Raw data —
• • •
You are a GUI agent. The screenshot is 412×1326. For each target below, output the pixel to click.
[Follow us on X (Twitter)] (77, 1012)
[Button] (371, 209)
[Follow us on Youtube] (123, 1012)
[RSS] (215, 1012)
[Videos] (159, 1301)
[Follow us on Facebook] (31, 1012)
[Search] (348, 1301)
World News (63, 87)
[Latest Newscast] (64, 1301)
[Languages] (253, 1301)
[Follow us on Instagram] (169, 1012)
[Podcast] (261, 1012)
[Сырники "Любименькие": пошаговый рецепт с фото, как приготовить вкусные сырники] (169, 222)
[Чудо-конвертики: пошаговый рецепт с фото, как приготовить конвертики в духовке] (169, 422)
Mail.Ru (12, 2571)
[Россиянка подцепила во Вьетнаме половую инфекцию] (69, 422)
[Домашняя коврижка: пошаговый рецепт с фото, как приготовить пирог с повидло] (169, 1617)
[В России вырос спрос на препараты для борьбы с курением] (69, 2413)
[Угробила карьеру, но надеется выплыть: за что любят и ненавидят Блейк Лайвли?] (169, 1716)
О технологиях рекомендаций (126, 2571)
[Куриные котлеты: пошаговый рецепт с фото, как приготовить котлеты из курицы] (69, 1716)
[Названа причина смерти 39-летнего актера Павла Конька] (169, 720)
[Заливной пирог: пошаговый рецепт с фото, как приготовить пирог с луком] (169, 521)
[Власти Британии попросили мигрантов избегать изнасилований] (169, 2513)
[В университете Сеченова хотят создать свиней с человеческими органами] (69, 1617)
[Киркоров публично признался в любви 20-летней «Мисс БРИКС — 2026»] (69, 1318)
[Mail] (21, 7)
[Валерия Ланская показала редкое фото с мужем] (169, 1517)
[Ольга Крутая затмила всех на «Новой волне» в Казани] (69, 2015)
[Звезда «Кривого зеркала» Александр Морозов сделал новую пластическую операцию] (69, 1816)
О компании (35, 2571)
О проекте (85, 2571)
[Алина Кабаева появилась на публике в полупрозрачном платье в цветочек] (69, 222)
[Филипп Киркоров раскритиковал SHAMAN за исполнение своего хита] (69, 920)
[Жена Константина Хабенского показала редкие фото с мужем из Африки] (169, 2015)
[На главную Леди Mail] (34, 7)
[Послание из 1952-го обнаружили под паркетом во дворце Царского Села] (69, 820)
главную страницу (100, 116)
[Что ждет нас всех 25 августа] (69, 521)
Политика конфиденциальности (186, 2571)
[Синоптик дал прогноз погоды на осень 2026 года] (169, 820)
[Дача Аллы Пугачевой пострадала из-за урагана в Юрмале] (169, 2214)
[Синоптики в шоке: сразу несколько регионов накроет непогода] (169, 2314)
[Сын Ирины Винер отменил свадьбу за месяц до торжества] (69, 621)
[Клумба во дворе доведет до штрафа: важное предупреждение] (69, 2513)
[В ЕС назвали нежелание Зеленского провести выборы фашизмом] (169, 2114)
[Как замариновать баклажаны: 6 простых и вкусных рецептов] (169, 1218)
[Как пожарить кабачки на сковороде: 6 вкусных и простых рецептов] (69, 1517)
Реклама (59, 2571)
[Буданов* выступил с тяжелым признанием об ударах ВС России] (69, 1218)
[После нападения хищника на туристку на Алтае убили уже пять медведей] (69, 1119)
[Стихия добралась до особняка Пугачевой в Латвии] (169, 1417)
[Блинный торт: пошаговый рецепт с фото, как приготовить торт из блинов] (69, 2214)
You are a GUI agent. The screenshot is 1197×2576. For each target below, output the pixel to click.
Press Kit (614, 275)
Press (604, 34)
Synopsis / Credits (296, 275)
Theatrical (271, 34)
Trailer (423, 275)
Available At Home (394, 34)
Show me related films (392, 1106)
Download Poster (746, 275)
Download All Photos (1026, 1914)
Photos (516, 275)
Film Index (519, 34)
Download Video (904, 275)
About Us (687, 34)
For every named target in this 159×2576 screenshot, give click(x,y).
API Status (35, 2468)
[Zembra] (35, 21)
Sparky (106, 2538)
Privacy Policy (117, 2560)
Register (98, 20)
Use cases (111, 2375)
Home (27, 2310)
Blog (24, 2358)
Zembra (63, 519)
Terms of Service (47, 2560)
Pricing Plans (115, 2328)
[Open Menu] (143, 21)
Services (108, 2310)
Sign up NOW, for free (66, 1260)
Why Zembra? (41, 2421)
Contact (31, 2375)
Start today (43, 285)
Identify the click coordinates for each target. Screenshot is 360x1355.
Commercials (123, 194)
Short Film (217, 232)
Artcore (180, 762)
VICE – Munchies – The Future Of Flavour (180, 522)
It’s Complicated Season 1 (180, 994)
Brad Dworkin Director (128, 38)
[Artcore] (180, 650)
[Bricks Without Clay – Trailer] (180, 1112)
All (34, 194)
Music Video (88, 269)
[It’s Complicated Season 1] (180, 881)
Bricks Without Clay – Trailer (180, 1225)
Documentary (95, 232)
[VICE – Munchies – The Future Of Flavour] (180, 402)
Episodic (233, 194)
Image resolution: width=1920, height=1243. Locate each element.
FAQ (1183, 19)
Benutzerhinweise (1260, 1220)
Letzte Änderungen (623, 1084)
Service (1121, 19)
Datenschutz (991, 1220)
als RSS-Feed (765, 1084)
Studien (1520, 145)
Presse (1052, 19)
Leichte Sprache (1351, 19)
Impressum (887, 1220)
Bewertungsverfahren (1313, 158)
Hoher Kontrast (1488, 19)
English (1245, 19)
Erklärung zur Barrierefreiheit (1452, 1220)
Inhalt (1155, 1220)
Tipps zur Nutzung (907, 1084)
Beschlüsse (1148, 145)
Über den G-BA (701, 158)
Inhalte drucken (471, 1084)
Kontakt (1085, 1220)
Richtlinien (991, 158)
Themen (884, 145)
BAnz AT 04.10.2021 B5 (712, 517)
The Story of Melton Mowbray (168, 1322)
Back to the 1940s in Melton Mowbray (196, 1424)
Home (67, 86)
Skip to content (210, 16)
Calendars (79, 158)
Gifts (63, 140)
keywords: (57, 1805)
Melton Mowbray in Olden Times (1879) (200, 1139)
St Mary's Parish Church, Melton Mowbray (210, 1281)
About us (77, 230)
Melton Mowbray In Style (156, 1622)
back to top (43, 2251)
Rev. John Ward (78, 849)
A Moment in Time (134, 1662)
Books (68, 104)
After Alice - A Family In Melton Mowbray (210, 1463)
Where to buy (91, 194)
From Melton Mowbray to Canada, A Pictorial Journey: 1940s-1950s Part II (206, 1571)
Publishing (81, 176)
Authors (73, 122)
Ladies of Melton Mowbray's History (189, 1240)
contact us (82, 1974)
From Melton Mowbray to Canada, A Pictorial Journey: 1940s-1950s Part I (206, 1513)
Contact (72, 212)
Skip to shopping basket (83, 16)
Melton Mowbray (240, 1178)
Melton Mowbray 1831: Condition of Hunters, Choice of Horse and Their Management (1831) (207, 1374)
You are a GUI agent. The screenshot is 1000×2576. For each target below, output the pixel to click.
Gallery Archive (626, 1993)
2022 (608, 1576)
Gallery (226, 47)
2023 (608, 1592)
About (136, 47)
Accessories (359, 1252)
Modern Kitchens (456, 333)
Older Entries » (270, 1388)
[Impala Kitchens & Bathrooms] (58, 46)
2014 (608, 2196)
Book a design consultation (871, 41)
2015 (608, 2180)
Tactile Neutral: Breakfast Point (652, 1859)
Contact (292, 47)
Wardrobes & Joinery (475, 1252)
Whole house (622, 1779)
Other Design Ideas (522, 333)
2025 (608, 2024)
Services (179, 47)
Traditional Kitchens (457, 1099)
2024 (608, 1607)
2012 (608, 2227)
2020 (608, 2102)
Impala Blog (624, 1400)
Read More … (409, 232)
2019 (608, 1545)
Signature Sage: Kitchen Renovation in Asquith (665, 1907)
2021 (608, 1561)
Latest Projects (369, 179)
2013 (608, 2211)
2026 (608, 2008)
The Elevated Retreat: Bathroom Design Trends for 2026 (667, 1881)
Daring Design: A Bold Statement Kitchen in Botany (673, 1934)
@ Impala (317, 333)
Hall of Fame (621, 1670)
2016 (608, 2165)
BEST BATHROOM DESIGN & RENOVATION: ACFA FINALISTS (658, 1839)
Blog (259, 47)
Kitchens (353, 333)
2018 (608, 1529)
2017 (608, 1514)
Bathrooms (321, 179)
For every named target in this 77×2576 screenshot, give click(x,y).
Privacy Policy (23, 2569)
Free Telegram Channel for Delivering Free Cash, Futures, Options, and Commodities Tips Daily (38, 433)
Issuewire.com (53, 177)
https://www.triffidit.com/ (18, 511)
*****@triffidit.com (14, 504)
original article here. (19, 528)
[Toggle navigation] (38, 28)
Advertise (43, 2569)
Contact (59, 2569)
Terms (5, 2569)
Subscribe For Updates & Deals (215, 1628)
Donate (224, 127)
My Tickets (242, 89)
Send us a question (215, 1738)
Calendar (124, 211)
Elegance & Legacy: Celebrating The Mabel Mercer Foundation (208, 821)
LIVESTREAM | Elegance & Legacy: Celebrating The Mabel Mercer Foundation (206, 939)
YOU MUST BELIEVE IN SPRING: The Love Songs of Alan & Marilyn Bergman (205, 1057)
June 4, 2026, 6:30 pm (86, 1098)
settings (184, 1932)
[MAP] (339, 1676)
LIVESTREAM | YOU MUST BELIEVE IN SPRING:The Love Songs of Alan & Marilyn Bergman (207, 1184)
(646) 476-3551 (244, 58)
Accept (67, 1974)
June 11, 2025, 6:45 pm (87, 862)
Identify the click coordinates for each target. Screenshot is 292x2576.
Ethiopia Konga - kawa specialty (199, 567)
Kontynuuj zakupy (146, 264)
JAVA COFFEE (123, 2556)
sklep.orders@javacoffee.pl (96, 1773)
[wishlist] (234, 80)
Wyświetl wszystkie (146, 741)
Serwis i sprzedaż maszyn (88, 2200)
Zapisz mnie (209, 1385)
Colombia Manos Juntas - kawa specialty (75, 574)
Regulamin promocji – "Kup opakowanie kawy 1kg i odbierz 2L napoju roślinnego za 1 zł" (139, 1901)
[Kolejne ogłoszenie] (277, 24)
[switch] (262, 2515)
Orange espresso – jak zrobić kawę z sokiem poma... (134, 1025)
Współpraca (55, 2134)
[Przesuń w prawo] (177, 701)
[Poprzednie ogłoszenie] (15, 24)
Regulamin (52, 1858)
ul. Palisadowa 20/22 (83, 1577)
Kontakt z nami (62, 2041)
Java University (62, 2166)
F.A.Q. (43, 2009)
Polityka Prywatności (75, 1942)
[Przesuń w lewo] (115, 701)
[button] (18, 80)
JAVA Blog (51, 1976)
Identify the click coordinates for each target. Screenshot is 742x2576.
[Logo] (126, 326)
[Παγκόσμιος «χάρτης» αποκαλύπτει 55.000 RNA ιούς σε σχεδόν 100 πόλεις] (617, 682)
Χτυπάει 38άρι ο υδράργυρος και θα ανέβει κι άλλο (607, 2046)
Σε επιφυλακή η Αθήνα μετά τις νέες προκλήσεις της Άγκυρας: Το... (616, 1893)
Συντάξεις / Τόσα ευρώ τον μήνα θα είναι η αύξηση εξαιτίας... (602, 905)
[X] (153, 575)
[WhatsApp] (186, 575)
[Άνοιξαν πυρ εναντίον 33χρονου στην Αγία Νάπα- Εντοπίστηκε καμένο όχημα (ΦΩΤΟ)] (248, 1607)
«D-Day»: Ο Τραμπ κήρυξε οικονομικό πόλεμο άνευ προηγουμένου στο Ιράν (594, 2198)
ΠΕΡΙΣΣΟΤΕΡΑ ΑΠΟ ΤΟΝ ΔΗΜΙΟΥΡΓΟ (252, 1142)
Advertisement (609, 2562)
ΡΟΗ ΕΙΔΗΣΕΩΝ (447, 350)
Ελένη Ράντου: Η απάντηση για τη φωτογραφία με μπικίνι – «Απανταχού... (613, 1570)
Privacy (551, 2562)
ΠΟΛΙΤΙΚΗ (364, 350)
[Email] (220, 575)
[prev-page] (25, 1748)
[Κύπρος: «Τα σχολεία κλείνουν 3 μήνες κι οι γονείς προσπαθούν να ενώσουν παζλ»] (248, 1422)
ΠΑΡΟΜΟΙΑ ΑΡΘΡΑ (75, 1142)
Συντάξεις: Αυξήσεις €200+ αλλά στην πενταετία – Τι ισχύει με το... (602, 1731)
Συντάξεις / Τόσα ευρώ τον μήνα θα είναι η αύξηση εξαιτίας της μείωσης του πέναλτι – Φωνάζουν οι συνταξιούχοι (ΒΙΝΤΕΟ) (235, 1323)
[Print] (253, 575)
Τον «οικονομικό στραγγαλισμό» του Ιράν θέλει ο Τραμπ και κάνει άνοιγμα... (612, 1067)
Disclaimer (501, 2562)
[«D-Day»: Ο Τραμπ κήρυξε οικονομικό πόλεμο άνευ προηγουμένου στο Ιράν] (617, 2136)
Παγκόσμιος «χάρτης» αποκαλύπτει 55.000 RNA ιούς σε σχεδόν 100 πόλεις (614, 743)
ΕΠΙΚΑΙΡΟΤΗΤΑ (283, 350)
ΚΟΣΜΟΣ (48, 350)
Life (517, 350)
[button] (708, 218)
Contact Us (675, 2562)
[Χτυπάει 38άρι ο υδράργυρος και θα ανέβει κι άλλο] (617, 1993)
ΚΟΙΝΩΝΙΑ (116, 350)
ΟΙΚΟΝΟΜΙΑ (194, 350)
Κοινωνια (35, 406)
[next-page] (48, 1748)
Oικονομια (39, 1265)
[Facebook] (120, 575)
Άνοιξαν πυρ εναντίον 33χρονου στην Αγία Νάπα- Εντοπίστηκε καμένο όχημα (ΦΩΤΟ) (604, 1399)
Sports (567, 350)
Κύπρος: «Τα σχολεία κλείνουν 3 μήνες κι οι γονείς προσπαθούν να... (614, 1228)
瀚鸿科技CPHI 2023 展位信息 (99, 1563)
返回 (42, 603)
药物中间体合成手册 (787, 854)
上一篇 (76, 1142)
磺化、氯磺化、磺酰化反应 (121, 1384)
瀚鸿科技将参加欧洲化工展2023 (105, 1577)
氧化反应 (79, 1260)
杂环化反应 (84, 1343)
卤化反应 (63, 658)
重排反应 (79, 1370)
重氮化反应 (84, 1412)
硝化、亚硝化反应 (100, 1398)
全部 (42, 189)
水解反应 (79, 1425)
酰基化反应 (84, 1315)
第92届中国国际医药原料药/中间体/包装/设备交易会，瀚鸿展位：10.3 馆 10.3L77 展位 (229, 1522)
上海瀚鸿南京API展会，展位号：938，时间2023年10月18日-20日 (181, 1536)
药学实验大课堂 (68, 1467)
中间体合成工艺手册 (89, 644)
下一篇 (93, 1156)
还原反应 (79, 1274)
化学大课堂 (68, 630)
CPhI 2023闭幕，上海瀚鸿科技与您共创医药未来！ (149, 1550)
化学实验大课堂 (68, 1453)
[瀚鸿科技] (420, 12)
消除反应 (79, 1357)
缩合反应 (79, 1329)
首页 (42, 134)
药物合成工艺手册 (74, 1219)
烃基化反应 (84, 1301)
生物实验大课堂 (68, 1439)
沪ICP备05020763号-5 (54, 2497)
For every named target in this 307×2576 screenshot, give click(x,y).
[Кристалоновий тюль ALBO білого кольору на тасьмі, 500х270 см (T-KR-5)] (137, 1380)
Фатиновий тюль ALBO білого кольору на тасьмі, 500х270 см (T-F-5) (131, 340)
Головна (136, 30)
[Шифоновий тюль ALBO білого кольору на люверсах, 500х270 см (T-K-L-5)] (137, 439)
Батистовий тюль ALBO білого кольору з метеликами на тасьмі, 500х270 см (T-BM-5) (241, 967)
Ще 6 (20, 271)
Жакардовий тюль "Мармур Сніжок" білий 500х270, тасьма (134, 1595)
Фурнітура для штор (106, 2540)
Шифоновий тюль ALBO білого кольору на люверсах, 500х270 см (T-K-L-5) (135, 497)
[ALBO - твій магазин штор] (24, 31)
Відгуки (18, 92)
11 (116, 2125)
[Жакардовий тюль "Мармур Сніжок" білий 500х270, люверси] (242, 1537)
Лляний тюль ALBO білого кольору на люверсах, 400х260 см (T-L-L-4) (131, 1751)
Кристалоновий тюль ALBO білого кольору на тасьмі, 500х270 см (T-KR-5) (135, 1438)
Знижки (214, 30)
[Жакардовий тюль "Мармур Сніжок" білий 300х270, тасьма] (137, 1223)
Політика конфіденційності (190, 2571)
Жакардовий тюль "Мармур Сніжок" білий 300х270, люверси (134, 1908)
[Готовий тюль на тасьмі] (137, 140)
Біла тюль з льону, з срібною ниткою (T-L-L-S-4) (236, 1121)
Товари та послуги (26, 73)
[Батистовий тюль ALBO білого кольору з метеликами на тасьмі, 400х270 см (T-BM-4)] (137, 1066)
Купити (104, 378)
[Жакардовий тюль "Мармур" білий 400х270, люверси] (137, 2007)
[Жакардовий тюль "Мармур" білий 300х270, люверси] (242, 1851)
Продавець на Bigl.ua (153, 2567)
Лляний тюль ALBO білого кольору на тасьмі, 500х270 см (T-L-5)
• • •
Assigned task —
Looking at the data above, write out exactly the lines that start at the one containing "World News (63, 87)" and end at the one containing "сырники] (169, 222)"; include both and nothing beyond.

Written response —
World News (63, 87)
[Latest Newscast] (64, 1301)
[Languages] (253, 1301)
[Follow us on Instagram] (169, 1012)
[Podcast] (261, 1012)
[Сырники "Любименькие": пошаговый рецепт с фото, как приготовить вкусные сырники] (169, 222)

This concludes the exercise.